This is a Christian inspirational site. Bethelstone suggests a touchstone where believers can find inspiration. The daily bible in a year studies will be short and meditative: a bit heavier for foundation principles, a bit lighter for factual content.

Day 8: Job 20 - 25 - Nothing is at it seems



Chapter 20 starts with Zophar accepting a check in his approach to the debate. Something about Job’s unyielding posture sustains his course though. To an extent I agree.

We have the advantage of knowing how God later judged Job’s position as being a somewhat precocious. So, I have to concede that Zophar at least has some ground to feel that Job protesteth a bit much in his self-defense.

They are all right, yet all wrong and truth is somewhere in the middle of it all.

The picture below is a case in point. Mandela's statue as seen from the side, helps to explain the point that sometimes an image is more a function of its contrast than the details within the frame. The contrasts in Job's debate, reveal God in their midst. 

Divine truth is often skirted by our shadings. We are collectively often at or near, but sufficiently off the mark to miss the frame as we reveal all that truth isn’t.

In that sense, the four men were respectively north, south, east and west of the frame, individually shading in their perspectives of truth with reference to each other.

Yet, what emerges is a concept of the true God in our midst.

Self-vindication is not the yardstick of righteousness

Zophar exposes the wicked, the presumptions of the wicked and the problems they create in life, using that to imply that self-vindication is never good. We cannot be righteous in our own eyes, for that relies on a subjective plumb line.

Contemporary humanism suggests that every man is a law unto himself and that we are gods. As such, many would say, “if it feels so good, how can it be so bad”. It invites a subjective morality that has no absolute reference and is thus not moral at all.

Job is peeved

In Chapter 21, he gets uppity. I can’t blame him. He sees the mockery of his friends, which may not be their intent at all, but tells them to listen and then mock on anyway.

He cites how the wicked live all their days in comfort and get away with everything in life, pending judgment after death, where all share the same worm. They shun God and go their own way.

Yet the righteous often suffer, often living off scraps or going hungry for no reason. It reveals the unfairness of life - a bitter pill to swallow.

Job cuts Zophar’s position to ribbons. He is a formidable debater. Clearly, sin and whatever it is he is supposedly guilty of, cannot explain his crisis. As such, he holds his ground and argues that the matter is between God and him, and that God needs to answer.

Eliphaz seeks to identify the root cause

In Chapter 22 he goes on the rampage, effectively accusing Job of having enjoyed his wealth with no regard for the poor in his community. That is what has ensnared him. He adds to the argument the perception that the wicked also hold, that God doesn’t see it all.

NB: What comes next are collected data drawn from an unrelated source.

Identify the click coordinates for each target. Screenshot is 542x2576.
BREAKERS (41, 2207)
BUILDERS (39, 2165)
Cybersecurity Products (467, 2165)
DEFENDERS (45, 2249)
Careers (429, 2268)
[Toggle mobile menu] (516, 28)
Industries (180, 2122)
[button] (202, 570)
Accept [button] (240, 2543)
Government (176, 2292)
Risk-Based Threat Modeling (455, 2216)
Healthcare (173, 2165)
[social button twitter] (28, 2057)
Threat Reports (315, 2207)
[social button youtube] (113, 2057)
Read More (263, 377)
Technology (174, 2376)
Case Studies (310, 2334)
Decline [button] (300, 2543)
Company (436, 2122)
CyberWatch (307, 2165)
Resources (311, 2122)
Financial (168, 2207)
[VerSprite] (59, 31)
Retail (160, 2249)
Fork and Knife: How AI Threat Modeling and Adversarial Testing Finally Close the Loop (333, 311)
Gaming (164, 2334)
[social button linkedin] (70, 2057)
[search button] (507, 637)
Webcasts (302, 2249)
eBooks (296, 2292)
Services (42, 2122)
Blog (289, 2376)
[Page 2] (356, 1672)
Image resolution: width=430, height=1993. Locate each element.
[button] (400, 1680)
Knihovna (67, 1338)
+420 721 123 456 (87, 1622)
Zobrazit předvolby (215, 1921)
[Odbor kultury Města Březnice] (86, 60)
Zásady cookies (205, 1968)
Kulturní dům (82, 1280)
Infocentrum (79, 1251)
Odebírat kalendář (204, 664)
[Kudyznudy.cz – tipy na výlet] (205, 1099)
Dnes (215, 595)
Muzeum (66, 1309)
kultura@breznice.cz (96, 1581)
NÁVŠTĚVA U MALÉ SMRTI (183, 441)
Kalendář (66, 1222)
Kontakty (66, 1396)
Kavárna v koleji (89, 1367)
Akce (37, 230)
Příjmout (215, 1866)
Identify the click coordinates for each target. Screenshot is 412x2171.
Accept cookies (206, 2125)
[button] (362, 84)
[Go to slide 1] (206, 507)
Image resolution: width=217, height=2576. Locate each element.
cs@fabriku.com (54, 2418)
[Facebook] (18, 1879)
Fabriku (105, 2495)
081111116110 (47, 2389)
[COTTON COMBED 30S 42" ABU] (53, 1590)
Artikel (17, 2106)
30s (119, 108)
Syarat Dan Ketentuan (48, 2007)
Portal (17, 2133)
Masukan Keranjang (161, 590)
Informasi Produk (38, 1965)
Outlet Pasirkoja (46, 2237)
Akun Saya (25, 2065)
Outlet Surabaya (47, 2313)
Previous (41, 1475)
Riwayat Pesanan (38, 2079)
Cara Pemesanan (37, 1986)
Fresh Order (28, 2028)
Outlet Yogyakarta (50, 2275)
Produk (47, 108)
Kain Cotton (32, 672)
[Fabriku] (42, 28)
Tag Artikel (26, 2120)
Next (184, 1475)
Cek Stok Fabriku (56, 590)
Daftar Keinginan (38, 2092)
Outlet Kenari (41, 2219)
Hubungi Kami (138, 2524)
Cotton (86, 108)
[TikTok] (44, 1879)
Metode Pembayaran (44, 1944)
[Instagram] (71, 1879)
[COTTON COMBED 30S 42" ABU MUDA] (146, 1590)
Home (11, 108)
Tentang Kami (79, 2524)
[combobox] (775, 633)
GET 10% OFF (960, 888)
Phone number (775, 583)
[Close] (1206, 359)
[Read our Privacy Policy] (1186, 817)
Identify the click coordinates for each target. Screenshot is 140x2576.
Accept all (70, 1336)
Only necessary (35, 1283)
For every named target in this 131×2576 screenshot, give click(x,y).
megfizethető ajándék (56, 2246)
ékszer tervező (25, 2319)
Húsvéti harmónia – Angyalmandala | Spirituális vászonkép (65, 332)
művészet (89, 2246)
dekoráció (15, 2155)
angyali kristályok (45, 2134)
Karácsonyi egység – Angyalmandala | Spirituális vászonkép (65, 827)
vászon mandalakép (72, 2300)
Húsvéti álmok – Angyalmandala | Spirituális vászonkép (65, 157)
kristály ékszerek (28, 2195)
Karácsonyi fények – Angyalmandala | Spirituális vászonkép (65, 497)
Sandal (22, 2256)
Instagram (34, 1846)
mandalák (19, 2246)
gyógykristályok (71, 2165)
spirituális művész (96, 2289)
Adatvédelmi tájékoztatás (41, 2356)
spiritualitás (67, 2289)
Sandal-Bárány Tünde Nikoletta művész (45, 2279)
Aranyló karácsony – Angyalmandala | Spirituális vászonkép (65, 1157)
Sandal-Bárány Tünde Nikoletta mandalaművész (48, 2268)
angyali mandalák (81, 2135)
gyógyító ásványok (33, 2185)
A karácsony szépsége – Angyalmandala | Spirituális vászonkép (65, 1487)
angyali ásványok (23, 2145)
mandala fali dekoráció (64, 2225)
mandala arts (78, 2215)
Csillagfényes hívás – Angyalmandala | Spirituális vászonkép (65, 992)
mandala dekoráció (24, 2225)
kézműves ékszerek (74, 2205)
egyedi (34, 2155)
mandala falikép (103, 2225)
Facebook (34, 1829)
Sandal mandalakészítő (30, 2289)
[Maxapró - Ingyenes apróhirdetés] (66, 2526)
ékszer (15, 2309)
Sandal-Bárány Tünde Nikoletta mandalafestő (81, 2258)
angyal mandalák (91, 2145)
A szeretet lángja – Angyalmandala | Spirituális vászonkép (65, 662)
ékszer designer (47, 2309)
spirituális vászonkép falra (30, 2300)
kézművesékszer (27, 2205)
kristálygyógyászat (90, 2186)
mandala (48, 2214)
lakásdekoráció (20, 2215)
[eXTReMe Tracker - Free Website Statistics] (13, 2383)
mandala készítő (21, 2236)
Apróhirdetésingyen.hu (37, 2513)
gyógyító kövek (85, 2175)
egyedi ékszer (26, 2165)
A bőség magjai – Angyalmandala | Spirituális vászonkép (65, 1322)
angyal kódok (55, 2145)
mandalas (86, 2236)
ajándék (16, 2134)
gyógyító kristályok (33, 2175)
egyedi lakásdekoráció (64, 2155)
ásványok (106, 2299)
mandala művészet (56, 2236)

His proposition is for Job to humble himself and inquire of God.

Having been in my own deep crises, let me come to Job’s defense. He privately spent hours trying to identify the cause and was humbler before God than the dialogue reveals, but is on the defensive because they are painting him into a corner that doesn’t resonate with his understanding of things. He is cynical because they are over-simplifying the issue.

My defense is confirmed by Job’s own counter in Chapter 23, in which he gives us a glimpse of the tears he has cried before God. He finds what I can truly relate to, that no matter how you look at it, God remains silent. He is neither to the left or right, ahead or behind us.

Then in Chapter 24, he reveals the other undisclosed aspect of his life, the real Job, a man who is deeply in touch with the injustices of his culture. He is unfairly judged and reveals the naivety of his friends. He may seem to live well, but never at the expense of others.

A bit of respite

Almost by way of a summation pursuant to a break, Bildad makes a very short speech that brings it all back to “well God is still God” and if not even the moon or stars, for all their brightness, are pure in his eyes, neither are we – and he is also right. That is our lot. We are found out.

Conclusion
I can only add this. Things are rarely as they seem. Opinions are always readily available, hot out of the oven, in fresh supply, from every well-meaning source – when we are down.

Whether by deliberate intrusion, as happened when someone spent a weekend dogging me with every attempt to explain my life and what I should do differently, or by implication, as in the philosophies or opinions expressed in the public domain, we are up against it all.

To me, the greatest virtue of Job-like struggles is to free us from all of that conjecture, so we can stand on a firm rock, rooted and grounded in our faith.

The Nazarite community was divided over Jesus, with some wanting to throw Him off a cliff and others wanting to crown Him. He rejected both, stepped between them and advanced to his higher calling, answerable to no one but the Great God above us all.


God help us to get there, where, as Paul said, we stand within our thickened armor, the breastplate that protects our hearts and the helmet that guards our minds. The new covenant confirms it is feasible, for God swore to teach us His ways so that no else needs to.